We’ll use R in this class to conduct data analysis. R is free, open source, and available on all major platforms (including Solaris, so no excuses). RStudio (also free) is a graphical interface to R that is widely used to work with the R language. You can find a virtually endless set of resources for R and RStudio on the internet. For beginners, there are several web-based tutorials. In these, you will be able to learn the basic syntax of R. We’ll post more R resources on the course website. We will also use git and Github to manage our projects.

You can get setup with all of these tools by completing Problem Set 0.

Mental Health

College is a stressful time in one’s life and mixing it with a global pandemic, remote learning, and dislocation makes this one of the most fraught semester any of us have probably faced. We acknowledge that nothing is quite normal and that there may be times when you feel overwhelmed by this course or by life more generally. Please feel free to reach out to any of the course staff if you want to talk about any issues you are having with the course or anything else. We will always try to help and we are committed to being extra accommodating this semester on course policy issues. Please just get in touch.
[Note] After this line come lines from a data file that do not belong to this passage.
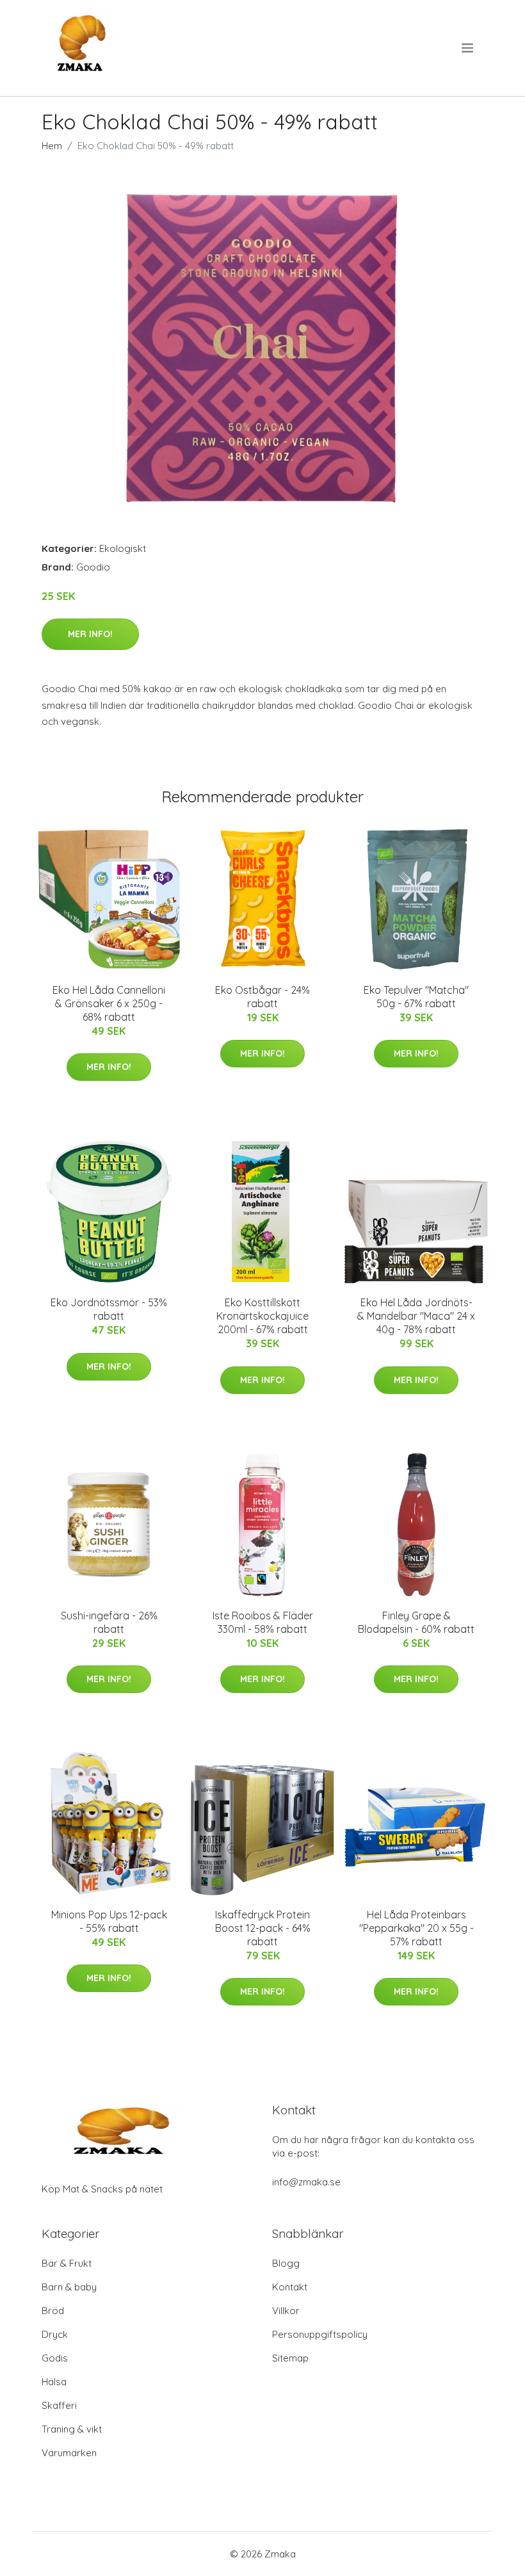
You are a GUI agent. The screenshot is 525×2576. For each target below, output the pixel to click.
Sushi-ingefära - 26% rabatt (109, 1622)
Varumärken (69, 2453)
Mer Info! (90, 634)
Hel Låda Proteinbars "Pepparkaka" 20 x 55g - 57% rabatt (416, 1928)
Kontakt (289, 2287)
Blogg (286, 2263)
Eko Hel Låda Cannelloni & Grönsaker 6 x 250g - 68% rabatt (108, 1003)
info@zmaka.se (306, 2182)
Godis (55, 2358)
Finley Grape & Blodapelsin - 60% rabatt (416, 1622)
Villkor (286, 2311)
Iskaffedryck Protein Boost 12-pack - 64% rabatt (263, 1928)
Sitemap (290, 2358)
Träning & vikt (72, 2429)
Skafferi (59, 2405)
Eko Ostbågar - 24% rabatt (262, 997)
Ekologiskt (122, 548)
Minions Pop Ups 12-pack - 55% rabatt (109, 1921)
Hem (52, 146)
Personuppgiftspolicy (320, 2334)
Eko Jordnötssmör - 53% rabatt (109, 1309)
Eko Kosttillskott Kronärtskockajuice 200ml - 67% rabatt (262, 1316)
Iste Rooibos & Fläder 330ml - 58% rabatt (263, 1622)
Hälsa (54, 2382)
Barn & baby (69, 2287)
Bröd (53, 2311)
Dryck (55, 2334)
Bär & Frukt (67, 2263)
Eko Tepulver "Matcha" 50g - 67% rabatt (416, 997)
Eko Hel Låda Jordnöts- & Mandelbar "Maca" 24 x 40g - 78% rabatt (416, 1316)
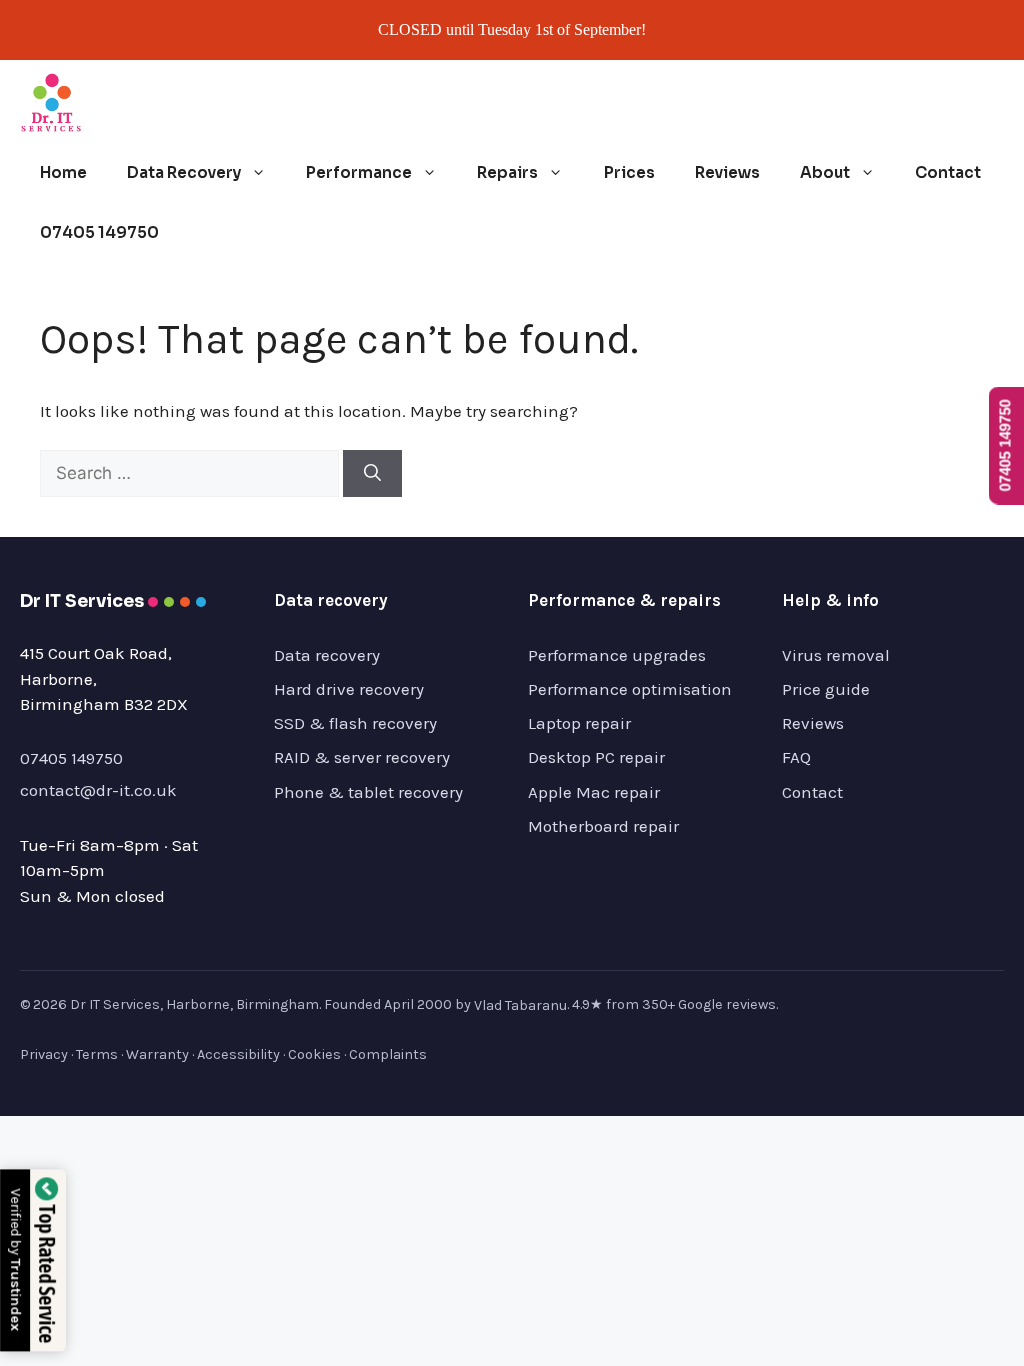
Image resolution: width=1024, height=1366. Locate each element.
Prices (629, 172)
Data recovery (327, 655)
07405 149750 (99, 232)
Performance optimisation (630, 689)
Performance (359, 172)
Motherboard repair (603, 826)
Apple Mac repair (594, 792)
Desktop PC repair (596, 757)
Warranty (157, 1054)
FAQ (796, 757)
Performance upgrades (617, 655)
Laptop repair (579, 723)
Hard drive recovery (349, 689)
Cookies (314, 1054)
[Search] (372, 474)
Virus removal (836, 655)
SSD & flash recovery (355, 723)
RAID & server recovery (362, 757)
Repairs (507, 172)
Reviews (727, 172)
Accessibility (238, 1054)
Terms (97, 1054)
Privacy (44, 1054)
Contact (948, 172)
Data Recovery (184, 172)
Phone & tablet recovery (368, 792)
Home (63, 172)
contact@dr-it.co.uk (98, 790)
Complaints (388, 1054)
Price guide (826, 689)
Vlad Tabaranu (520, 1005)
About (825, 172)
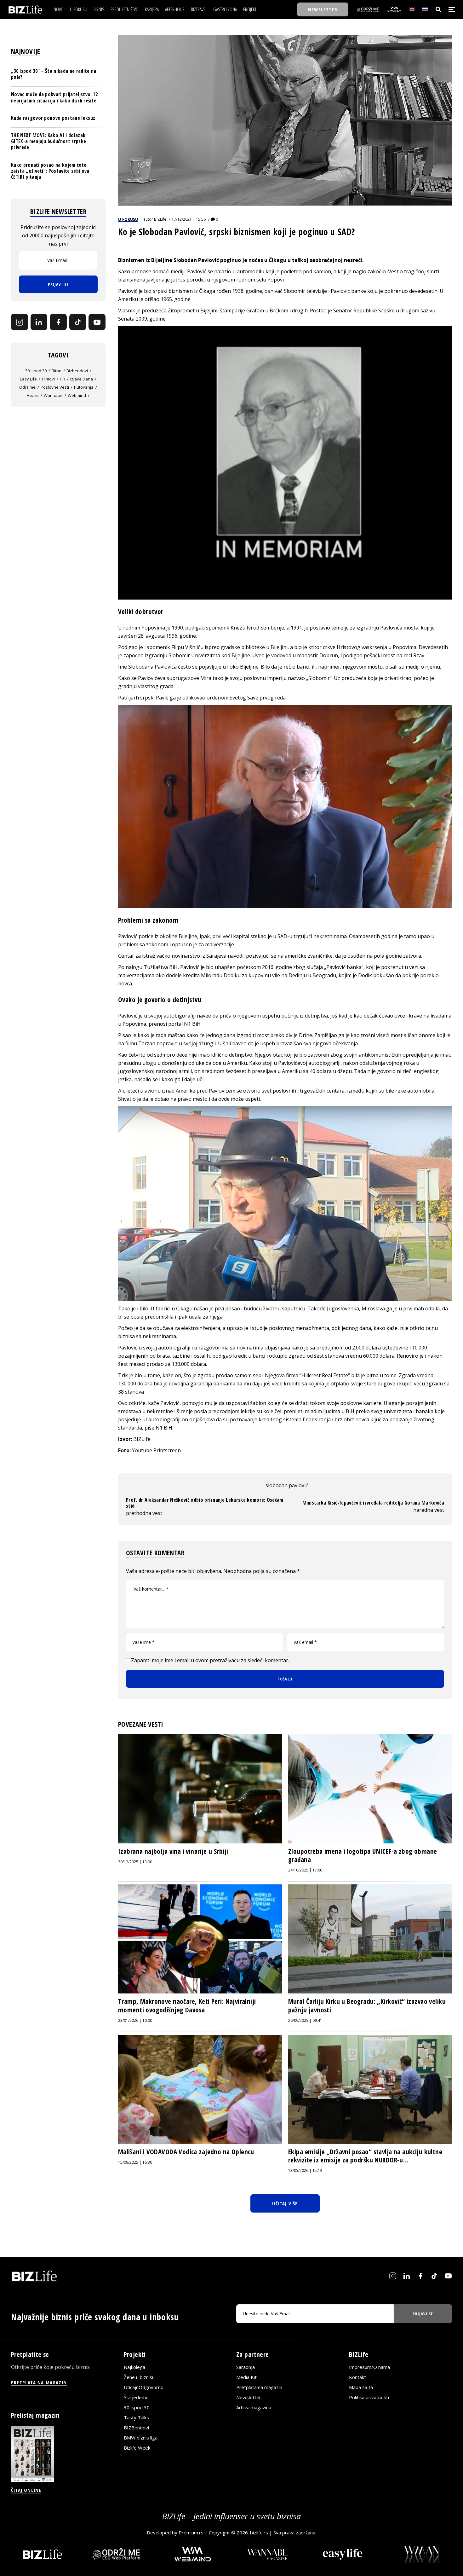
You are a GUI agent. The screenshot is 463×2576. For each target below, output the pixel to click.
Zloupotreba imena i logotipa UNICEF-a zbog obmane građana (362, 1855)
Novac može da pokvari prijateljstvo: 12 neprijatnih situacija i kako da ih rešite (54, 97)
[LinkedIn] (39, 322)
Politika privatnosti (369, 2397)
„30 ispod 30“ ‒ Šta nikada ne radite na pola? (53, 73)
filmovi (48, 379)
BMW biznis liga (140, 2438)
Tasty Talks (136, 2418)
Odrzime (27, 387)
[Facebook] (58, 322)
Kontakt (357, 2377)
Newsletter (248, 2397)
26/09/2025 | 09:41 (305, 2020)
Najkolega (134, 2367)
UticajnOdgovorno (143, 2387)
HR (62, 379)
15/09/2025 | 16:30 (135, 2162)
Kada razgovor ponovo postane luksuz (53, 117)
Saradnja (245, 2367)
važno (33, 395)
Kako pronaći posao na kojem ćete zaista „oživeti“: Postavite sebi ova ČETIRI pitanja (50, 170)
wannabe (53, 395)
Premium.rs (191, 2533)
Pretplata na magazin (259, 2387)
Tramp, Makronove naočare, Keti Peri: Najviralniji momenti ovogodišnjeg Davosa (187, 2005)
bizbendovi (77, 371)
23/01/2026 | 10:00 (135, 2020)
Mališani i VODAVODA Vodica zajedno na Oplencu (186, 2151)
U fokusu (128, 219)
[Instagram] (19, 322)
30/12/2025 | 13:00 (135, 1862)
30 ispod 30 (36, 371)
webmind (77, 395)
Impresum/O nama (369, 2367)
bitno (56, 371)
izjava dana (81, 379)
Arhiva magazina (253, 2408)
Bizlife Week (137, 2448)
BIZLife (160, 219)
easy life (28, 379)
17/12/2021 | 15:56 (189, 219)
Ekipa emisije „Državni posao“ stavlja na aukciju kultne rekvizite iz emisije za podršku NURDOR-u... (365, 2155)
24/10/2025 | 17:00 (305, 1870)
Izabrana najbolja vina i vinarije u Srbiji (173, 1851)
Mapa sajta (361, 2387)
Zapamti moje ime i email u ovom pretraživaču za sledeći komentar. (210, 1660)
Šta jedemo (136, 2397)
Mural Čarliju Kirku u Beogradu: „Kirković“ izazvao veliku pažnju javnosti (367, 2005)
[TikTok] (77, 322)
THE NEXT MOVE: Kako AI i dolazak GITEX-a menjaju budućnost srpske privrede (48, 141)
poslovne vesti (55, 387)
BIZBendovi (136, 2428)
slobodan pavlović (287, 1485)
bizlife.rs (259, 2533)
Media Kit (246, 2377)
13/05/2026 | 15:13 (305, 2170)
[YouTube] (97, 322)
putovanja (84, 387)
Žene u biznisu (139, 2377)
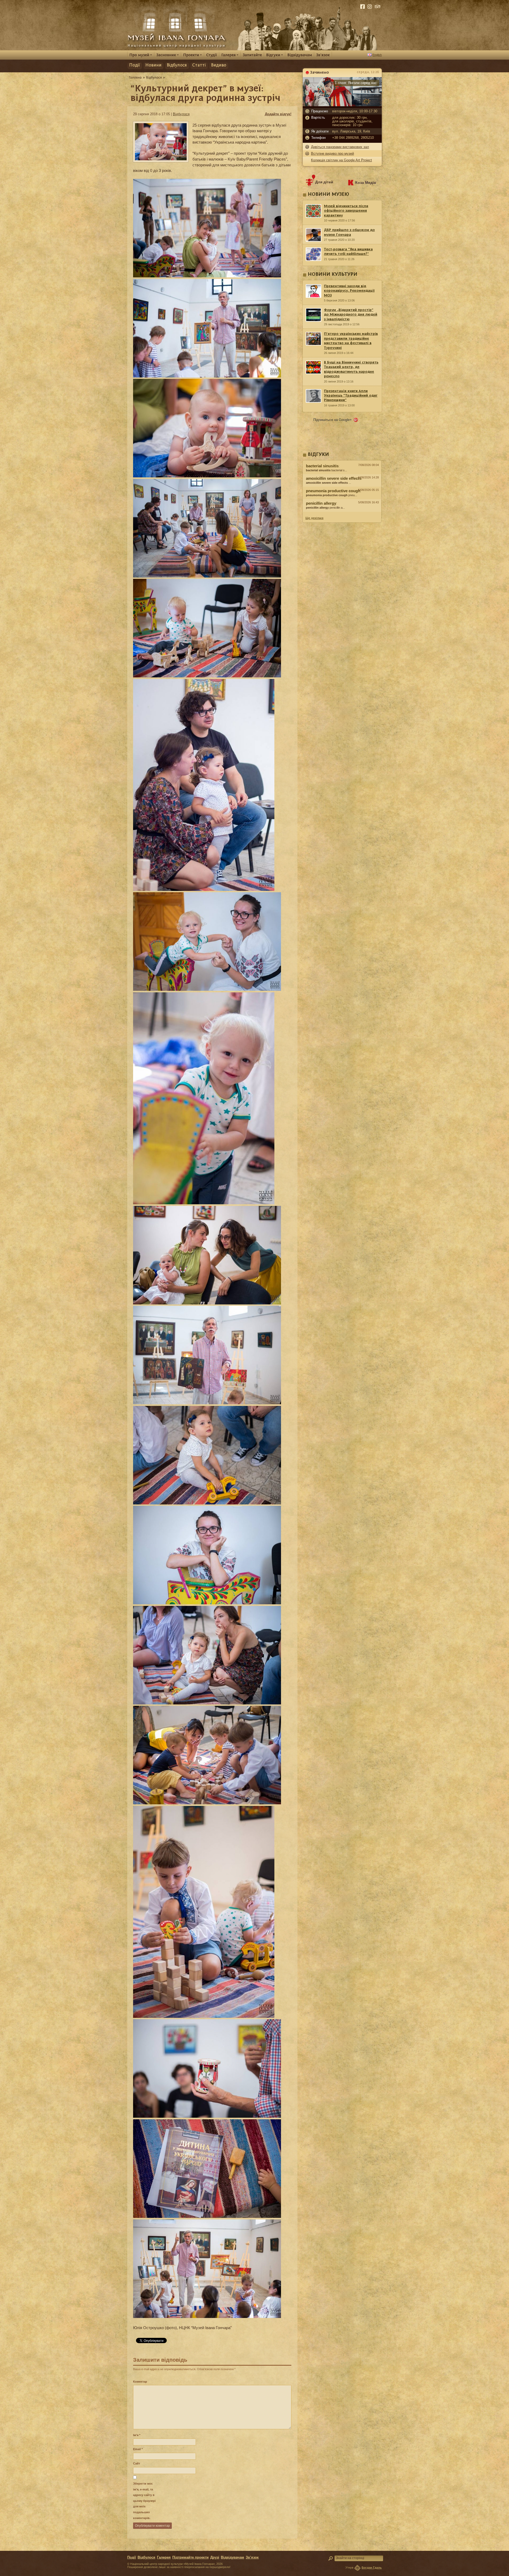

Of course, there are other resources at Harvard if you need them. A few are listed below:

Academic Honesty

The work that you do in both the problem sets should be your own work. You may seek help from others so long as this does not result in someone else completing your work for you. When asking for help, you may show others your code to help diagnose a bug or highlight a potential issue, but you should not view their (working) code. You should cite any discussions you have with other students in your problem set and note if they helped you with your code. You should never copy and paste code from another student or elsewhere (e.g., websites, former students).

I also strongly suggest that you make a solo effort at all the problems before consulting others. The exams will be very difficult if you have no experience working on your own. There is no collaboration allowed on the exams.